E, o zaman bizler saman altından su yürüten insanlara dikkat ederken, gelin o zaman bu deyimin eğlenceli hikayesini sizlere anlatayım... Hikayemiz yine çok eski zamanlara dayanıyor, bu sefer zaman makinemizle sizi bir köye götüreceğim...
Uçsuz bucaksız ovanın birinde bir köy kuruluymuş, hani öyle şimdiki gibi tarlaları sulayan bir sistem falan yok, koca köyü sulayan sadece bir ırmak varmış, bu ırmağın suları aynı anda köyün bütün tarlalarına yetecek kadar gür olmadığından köylüler de tarlalarını sulamak için ırmağın suyunu nöbetleşe kullanmak üzere anlaşmışlar.
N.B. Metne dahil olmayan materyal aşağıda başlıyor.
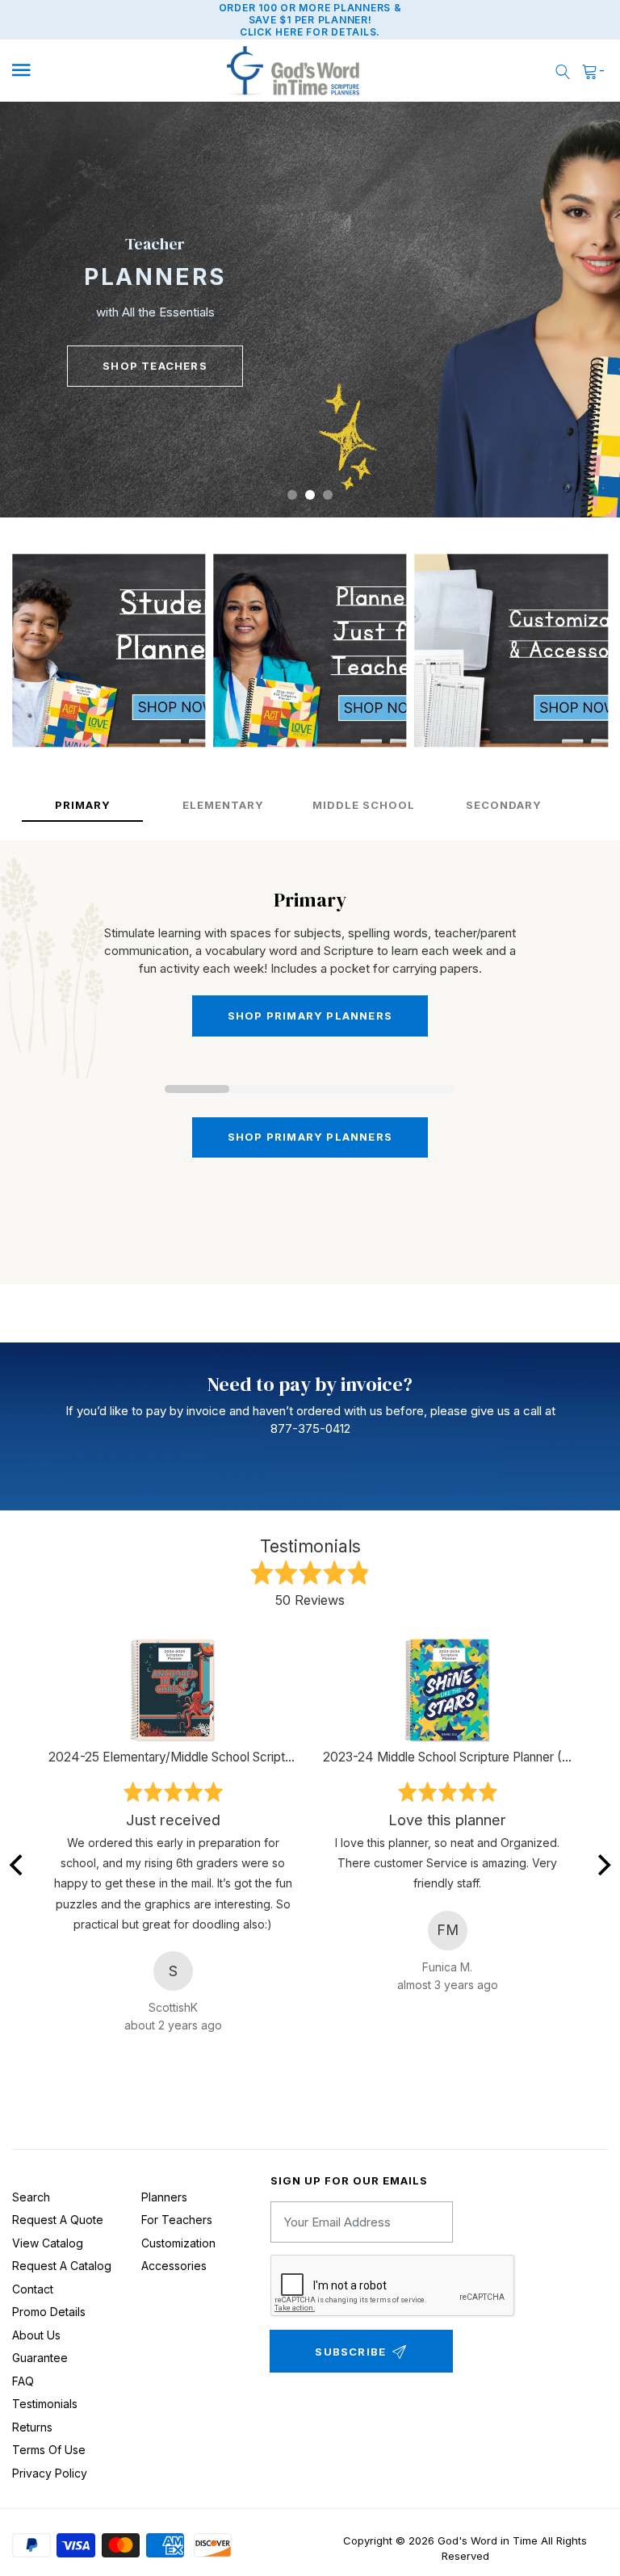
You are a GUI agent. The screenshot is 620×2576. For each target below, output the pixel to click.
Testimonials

Irmak boyunda bulunan tarlalar açılan kanallar vasıtasıyla sıra ile sulanıyor, herkes kendi ektiği ziraatı ile meşgul oluyormuş.
Hani hepimizin bildiği bir aç gözlü vardır ya, bu köyde de aç gözlü biri varmış... Bu aç gözlü, sinsi köylü daha fazla su alabilmek için kendi tarlasında kimsenin anlamayacak şekilde derin ama ince bir kanal kazıp ırmaktan su çalmaya aklına koymuş, planlar yapmış "nasıl yapsam nasıl etsem de kimse anlamadan daha fazla tarlama sulama yapsam" diye, başlamış planını hayata koymaya.... Kanalı gizleme maksadıyla da üzerini çalı çırpı ve taşlarla örtüp araziye uydurmuş. en üste de saman yığınları koymuş ki kimse kanaldan şüphe etmesin.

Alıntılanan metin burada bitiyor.